Yesterday, following my post ‘Why The Stigma?‘ and the comments that ensued I came to realise that even when I was depressed my greatest tool was talking. The 10 years I spent scrapping the bottom of the barrel were not spent in silence. I commented that all my friends and family knew about my depression, my employers, neighbours, even my landlord knew about my depression! The more I talked the more others would open up and admit that they too had been depressed or were currently suffering from depression.
I’m not ashamed of what happened to me, it is part of my life and what makes me who I am today, and I like that person. I was never scared of being judged, probably because I was the harshest judge of all. During the lowest points of my life, I lost so much, my apartment, my job at the time, but I never lost a friend. In many cases, it just brought us closer together, and for that, I am truly thankful.
In all honesty, if I had to go back and do it all again, I wouldn’t change those 10 years. I would however, with the knowledge I have today, change the way I went about getting better. After all the definition of insanity is doing the same thing over and over and expecting different results.
The top eight things that helped me the most on my road to recovery but took me a while to work out:
- I would find a good Doctor, who took the time to listen – like the one I have today.

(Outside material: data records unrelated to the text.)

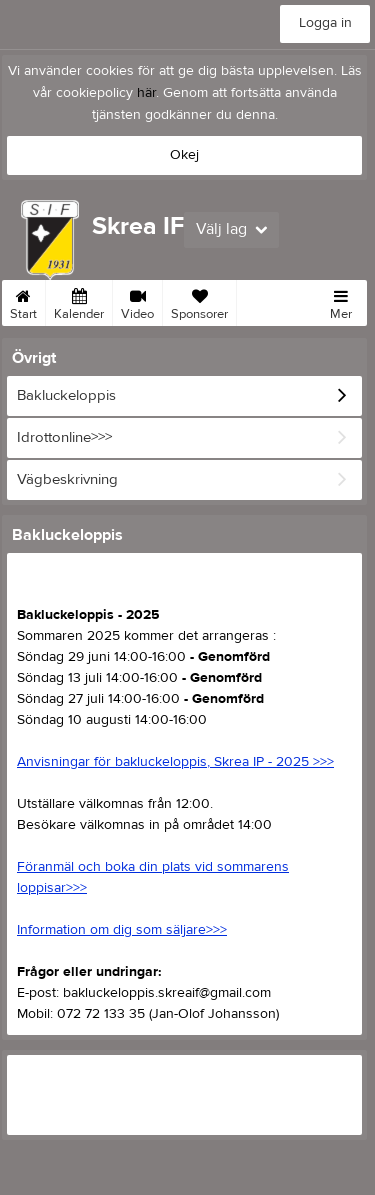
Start (23, 301)
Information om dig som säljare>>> (122, 930)
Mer (341, 301)
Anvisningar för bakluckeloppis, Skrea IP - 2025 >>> (175, 762)
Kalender (79, 301)
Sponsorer (199, 301)
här (146, 93)
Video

- I would be more patient with myself and listen to my bodies needs.
- I would ensure I ate properly.
- I would take my medication and not expect an instant result.
- I would take the necessary time off work from the get-go.
- I would live during the day and sleep during the night.
- I would take up yoga.
- I would start meditating.
The best advice for anyone currently going through depression is acceptance. Accept what you are going through and talk to the people closest to you – they may just surprise you. Do not live in shame on top of the confusion, overwhelming sadness, the inexplicable anxiety and constant exhaustion. Depression is enough of a burden without piling on a bucket load of shame, and remember one-day things will get better – they always do.